As he presses for an overhaul of the healthcare system, Obama often recounts the crises faced by Americans who with their jobs have lost their medical coverage, or who file for bankruptcy when faced with a health calamity.
But Exhibit A among the tragic examples is that of his own mother, Ann Dunham, who lost her fight to cancer nearly a decade and a half ago as she battled insurance companies.
"It’s… personal for me," Obama told a crowd at a high-profile forum on Tuesday in Portsmouth, New Hampshire.
"I will never forget my own mother as she fought cancer in her final months, having to worry about whether her insurance would refuse to pay for her treatment," he told the crowd.
He was reprising a story he told frequently on the campaign trail, and more recently on the road, while drumming up support for his health industry reform agenda.
"The insurance company was arguing that somehow she should have known that she had cancer when she took her new job, even though it hadn’t been diagnosed yet," Obama told the New Hampshire audience Tuesday.
"If it could happen to her, it could happen to any one of us. And I’ve heard from so many Americans who have the same worries."
In the preface to his first book, "Dreams From My Father," an elegy to his absentee dad, Obama also eulogizes the mother "whom we lost, with a brutal swiftness, to cancer a few months after this book was originally published."
According to some news accounts, Ann Dunham’s cancer at first had been misdiagnosed in Indonesia as indigestion.
It was later determined by experts at the Memorial Sloan-Kettering Cancer Center in New York to be a fast-moving uterine cancer that had spread to her ovaries.

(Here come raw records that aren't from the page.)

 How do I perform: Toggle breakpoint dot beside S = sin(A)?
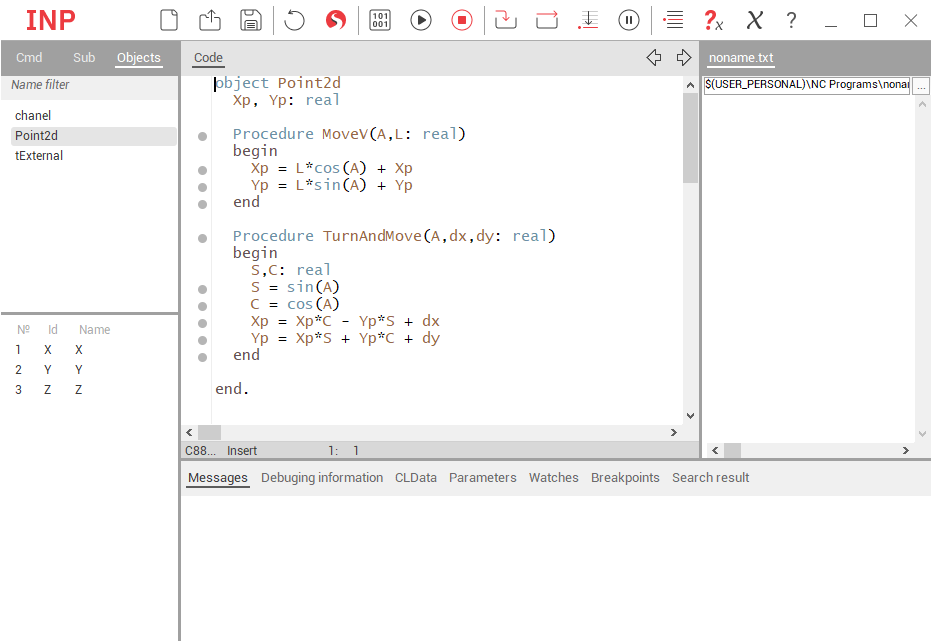click(202, 288)
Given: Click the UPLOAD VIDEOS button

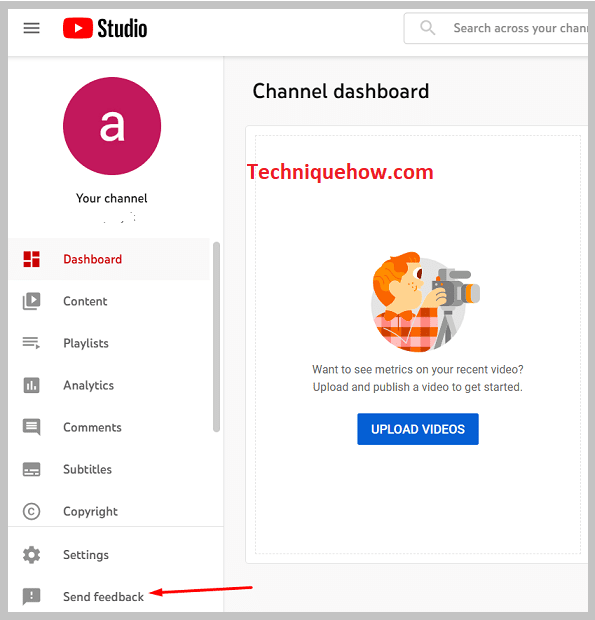Looking at the screenshot, I should point(418,429).
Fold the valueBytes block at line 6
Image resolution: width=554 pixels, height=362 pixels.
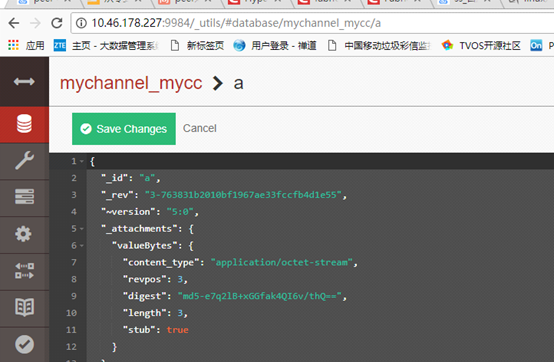click(x=82, y=246)
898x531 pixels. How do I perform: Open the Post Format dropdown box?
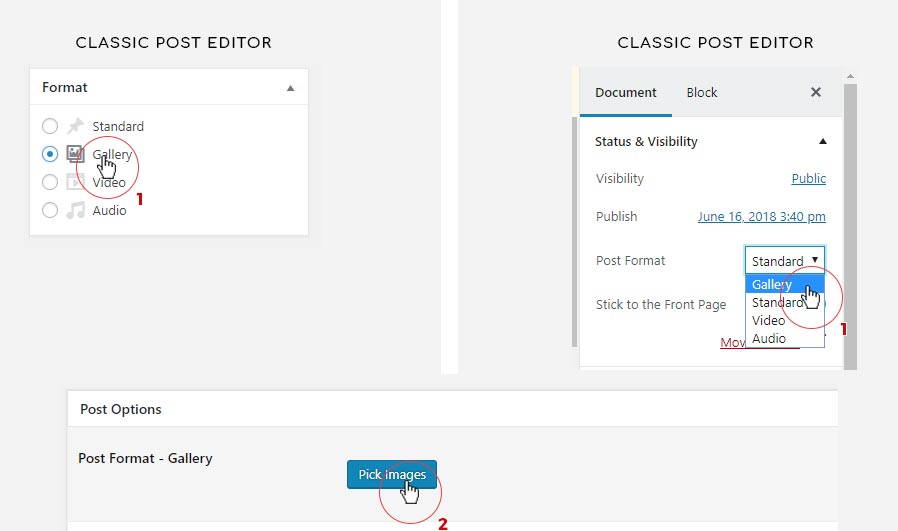tap(785, 261)
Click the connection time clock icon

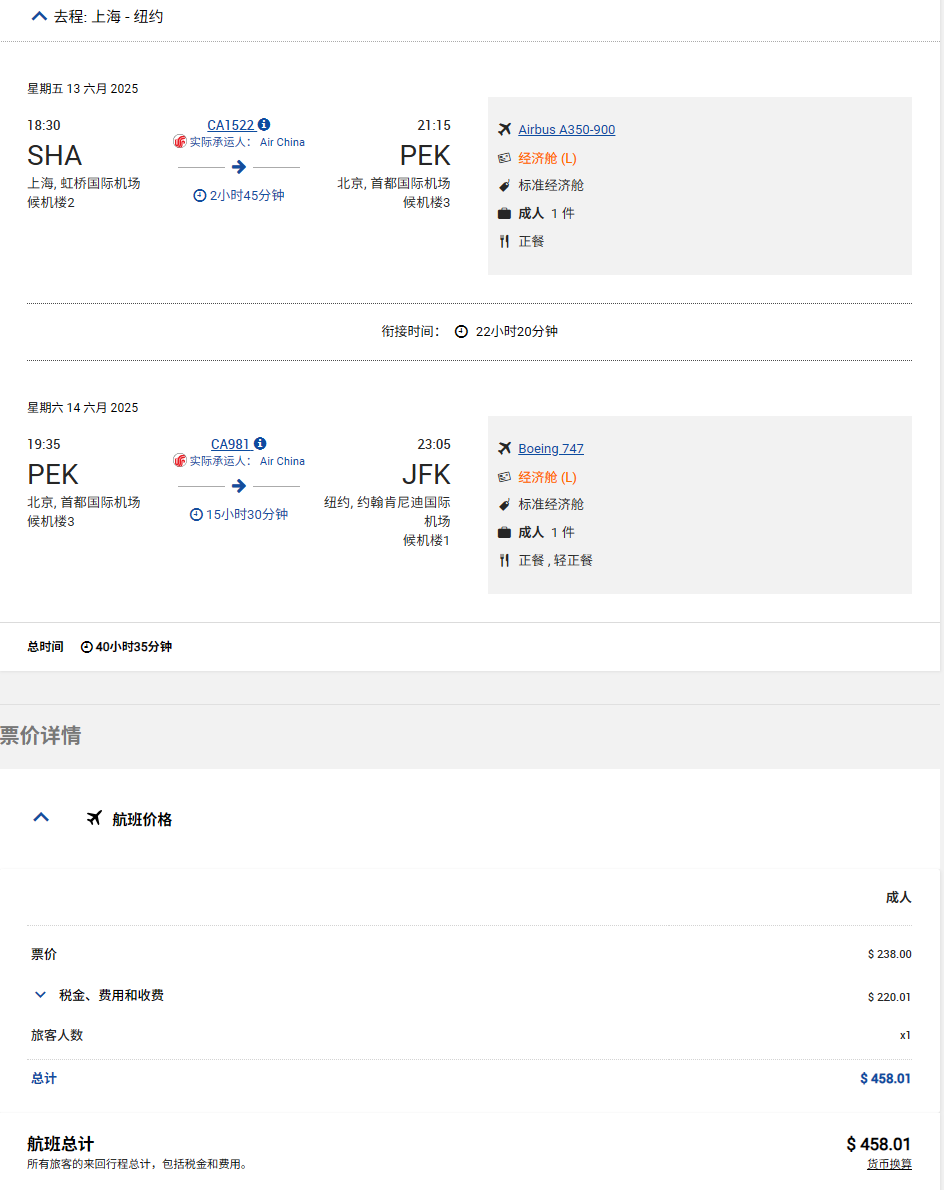point(461,332)
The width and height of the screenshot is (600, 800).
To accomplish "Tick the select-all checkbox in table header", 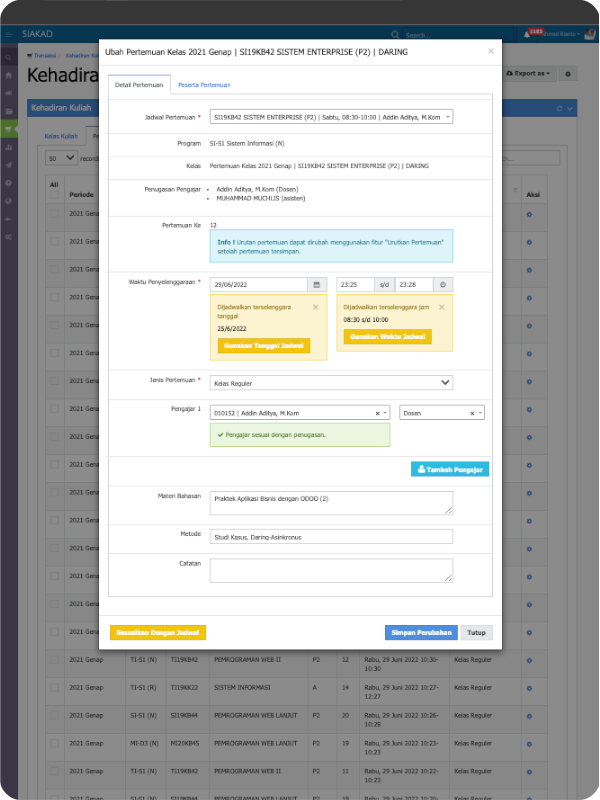I will 54,194.
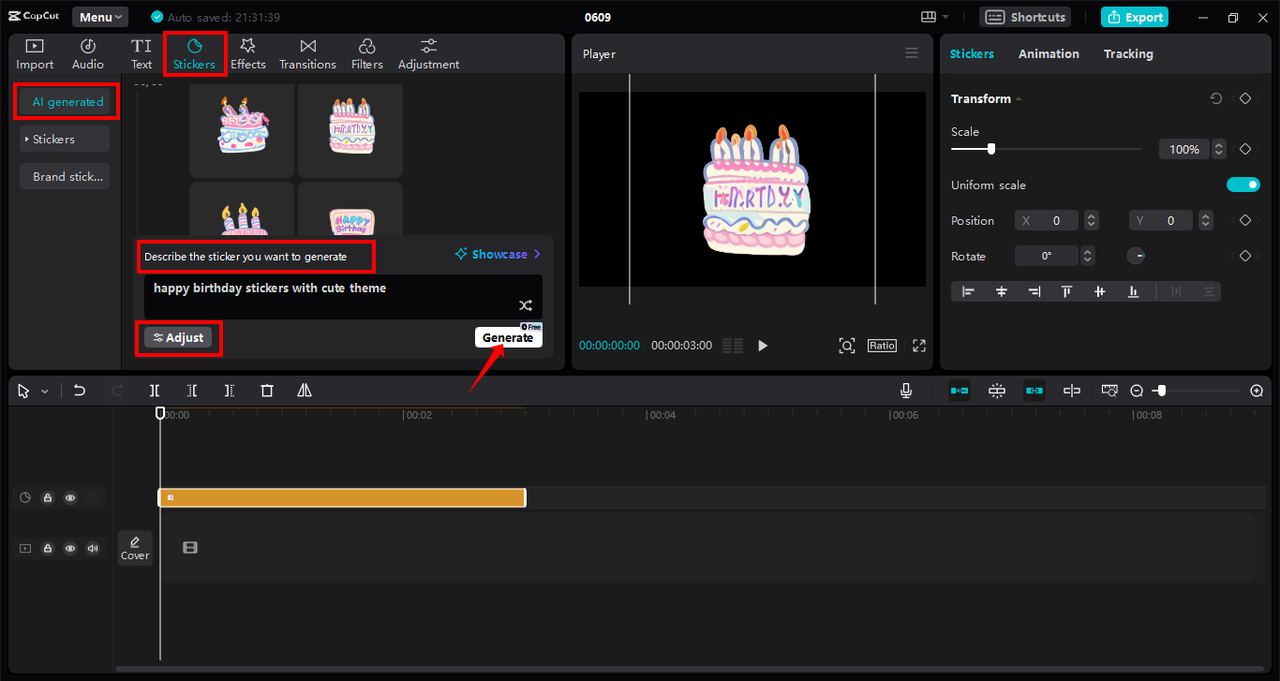Click the delete icon in timeline toolbar
Image resolution: width=1280 pixels, height=681 pixels.
pyautogui.click(x=267, y=391)
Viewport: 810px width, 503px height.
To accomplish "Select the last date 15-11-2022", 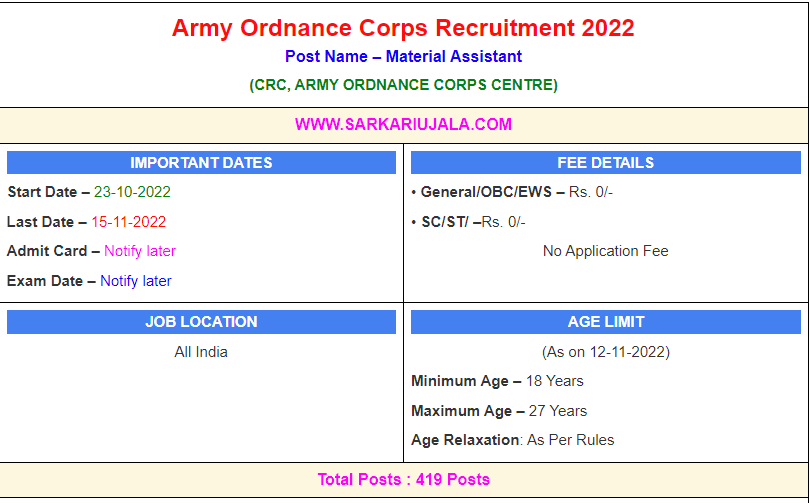I will 129,222.
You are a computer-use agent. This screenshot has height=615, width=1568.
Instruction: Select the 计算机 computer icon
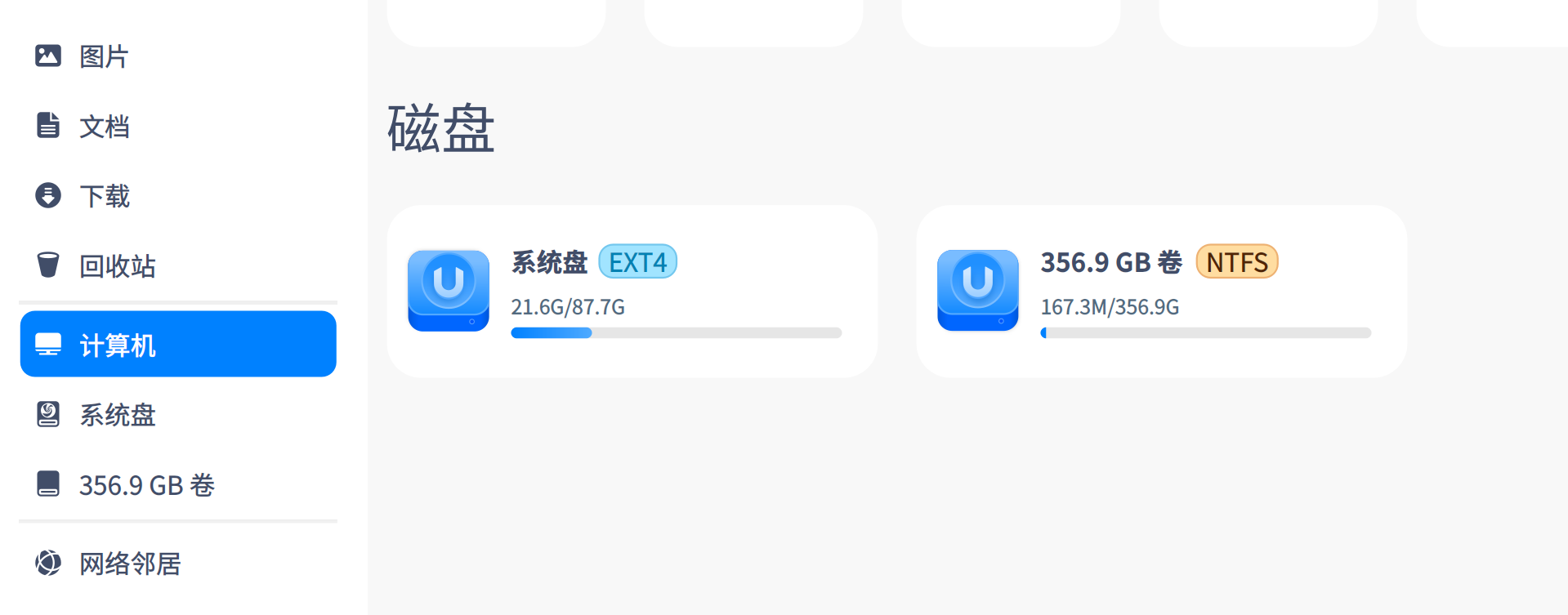click(48, 344)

In remarks that seem informed by his mother’s ordeal, Obama added that his goal now with healthcare reform is to set up a system "that gives a little bit of help to people who currently are working hard every day but they don’t have healthcare insurance on the job."
He also hopes to ensure that patients already insured "are not going to be dropped because of a pre-existing conditions or because you lose your job or because you change your job — that you’re actually going to get what you pay for, that you’re not going to find out when you’re sick that you got cheated."
"If we can set up a system that gives you some security, that’s worth a lot," he said.
His mother’s frustrating odyssey as a cancer patient also figured into his historic presidential campaign, when he vowed to remake the medical coverage system.
"In (her) last painful months, she was more worried about paying her medical bills than getting well," Obama said in one campaign advertisement that aired in 2008.
"I hear stories like hers everyday. For 20 years Washington has talked about healthcare reform and reformed nothing. Unless we stop the bickering and the lobbyists we will be in the same place 20 years from now," he said.
Ann Dunham returned to her home state of Hawaii where she lived out the final months of her life, and died at the age of 53 on November 7, 1995, before Obama — who by then was living in Chicago — could get to her bedside to say goodbye.
Obama has said that his greatest regret is not being at his mother’s side when she died, and has called her the most influential person in his life.
"I think sometimes that had I known she would not survive her illness, I might have written a different book — less a meditation on the absent parent, more a celebration of the one who was the single constant in my life," he wrote in "Dreams From My Father."
"She was the kindest, most generous spirit I have ever known," Obama wrote, "and that what is best in me I owe to her."